(Excerpts from a dataset)
%%

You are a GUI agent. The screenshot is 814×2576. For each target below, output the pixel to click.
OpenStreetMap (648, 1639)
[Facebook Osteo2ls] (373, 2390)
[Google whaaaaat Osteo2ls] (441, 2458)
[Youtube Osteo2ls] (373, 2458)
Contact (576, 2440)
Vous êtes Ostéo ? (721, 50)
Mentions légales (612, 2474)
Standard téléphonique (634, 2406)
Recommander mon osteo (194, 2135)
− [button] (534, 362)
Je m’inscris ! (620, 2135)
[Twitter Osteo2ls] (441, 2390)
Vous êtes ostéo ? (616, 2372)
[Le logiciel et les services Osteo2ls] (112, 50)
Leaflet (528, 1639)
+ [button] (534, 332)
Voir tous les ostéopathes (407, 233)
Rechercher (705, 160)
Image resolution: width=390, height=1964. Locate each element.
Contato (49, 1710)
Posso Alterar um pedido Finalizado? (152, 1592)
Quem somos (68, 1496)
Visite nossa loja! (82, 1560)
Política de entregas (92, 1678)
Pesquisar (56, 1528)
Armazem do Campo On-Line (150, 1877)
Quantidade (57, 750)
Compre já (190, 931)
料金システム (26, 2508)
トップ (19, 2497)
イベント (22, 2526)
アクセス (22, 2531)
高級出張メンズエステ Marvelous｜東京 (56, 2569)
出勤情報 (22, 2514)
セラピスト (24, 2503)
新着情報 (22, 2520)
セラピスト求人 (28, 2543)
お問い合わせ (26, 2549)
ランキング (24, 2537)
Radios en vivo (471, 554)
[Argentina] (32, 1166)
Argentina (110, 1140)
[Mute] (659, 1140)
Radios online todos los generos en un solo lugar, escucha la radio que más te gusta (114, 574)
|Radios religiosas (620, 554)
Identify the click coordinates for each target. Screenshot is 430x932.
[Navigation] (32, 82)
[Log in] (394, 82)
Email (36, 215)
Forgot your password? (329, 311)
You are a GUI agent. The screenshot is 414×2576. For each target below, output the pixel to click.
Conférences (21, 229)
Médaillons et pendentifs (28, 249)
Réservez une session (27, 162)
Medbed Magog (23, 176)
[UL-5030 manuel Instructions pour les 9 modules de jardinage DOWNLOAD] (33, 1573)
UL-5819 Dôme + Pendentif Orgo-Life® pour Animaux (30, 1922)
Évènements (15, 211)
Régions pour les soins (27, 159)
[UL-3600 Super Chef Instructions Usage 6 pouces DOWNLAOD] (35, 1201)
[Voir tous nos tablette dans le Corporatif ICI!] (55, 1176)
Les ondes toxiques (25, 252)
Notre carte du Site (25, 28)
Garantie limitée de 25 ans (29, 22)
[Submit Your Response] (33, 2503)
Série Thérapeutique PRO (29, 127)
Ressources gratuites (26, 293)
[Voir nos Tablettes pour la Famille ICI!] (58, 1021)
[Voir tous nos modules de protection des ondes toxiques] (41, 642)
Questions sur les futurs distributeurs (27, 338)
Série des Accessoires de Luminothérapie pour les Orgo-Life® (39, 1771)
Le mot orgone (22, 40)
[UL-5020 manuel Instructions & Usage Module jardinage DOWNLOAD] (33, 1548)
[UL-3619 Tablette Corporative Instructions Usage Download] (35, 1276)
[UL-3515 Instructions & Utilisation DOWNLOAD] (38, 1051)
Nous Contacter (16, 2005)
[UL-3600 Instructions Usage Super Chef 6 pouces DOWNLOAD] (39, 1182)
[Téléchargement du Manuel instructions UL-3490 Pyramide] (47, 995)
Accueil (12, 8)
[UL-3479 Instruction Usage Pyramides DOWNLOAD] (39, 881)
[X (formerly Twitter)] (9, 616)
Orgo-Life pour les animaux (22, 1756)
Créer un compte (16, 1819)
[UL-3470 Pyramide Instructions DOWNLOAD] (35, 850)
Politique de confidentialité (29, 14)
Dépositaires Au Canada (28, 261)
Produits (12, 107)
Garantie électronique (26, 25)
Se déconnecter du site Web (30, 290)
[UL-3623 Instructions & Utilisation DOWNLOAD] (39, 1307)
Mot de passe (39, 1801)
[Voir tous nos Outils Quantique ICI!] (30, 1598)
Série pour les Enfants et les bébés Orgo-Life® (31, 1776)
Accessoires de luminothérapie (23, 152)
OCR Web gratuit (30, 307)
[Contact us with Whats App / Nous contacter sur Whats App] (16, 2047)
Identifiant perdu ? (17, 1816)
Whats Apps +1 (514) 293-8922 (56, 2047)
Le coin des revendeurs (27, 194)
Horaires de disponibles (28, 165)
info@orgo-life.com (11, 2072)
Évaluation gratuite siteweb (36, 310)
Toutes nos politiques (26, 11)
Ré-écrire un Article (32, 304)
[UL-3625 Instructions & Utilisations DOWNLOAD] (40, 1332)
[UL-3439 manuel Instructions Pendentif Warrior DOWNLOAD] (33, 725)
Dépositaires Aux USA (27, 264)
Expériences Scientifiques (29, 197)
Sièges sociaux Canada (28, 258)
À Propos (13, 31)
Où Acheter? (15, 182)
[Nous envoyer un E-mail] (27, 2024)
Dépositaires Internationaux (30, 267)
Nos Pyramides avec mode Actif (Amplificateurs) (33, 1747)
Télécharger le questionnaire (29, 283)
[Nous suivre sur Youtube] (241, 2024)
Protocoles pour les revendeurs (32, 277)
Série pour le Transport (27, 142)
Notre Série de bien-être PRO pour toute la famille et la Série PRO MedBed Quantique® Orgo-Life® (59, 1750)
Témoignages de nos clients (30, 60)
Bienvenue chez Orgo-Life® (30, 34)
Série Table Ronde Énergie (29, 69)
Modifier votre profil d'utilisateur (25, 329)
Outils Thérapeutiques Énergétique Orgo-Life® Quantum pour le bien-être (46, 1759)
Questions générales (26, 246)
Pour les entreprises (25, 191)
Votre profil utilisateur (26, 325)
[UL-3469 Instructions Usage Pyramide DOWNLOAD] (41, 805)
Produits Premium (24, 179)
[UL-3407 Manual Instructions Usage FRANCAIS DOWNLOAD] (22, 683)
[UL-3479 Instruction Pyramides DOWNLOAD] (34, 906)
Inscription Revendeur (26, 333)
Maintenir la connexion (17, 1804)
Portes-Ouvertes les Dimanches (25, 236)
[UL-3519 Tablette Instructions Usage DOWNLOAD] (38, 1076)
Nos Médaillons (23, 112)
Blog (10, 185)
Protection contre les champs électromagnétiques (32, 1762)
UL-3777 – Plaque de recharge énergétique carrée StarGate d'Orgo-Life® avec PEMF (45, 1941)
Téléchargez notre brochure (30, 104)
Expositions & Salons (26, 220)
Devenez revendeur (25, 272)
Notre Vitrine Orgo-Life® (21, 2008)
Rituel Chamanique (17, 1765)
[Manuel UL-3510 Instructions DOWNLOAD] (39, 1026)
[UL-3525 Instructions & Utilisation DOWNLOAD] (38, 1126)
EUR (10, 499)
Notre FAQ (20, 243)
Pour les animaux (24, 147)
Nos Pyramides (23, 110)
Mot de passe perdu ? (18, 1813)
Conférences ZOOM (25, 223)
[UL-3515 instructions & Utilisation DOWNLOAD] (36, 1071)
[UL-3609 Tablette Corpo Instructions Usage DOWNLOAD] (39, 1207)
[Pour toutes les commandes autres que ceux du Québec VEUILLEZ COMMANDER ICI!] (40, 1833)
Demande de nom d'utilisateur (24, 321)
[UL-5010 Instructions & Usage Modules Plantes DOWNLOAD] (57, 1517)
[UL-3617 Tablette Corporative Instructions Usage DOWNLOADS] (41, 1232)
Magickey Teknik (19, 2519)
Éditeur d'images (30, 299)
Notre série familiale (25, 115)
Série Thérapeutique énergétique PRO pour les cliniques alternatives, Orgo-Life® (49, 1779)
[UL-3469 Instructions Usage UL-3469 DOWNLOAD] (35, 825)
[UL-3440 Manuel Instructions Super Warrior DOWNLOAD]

%%

## Your goal
Exactly as they appear, write out the lines from the one containing "Série Thérapeutique énergétique" through the final line of the entries above, both included.

## Exercise output
Série Thérapeutique énergétique PRO pour les cliniques alternatives, Orgo-Life® (49, 1779)
[UL-3469 Instructions Usage UL-3469 DOWNLOAD] (35, 825)
[UL-3440 Manuel Instructions Super Warrior DOWNLOAD]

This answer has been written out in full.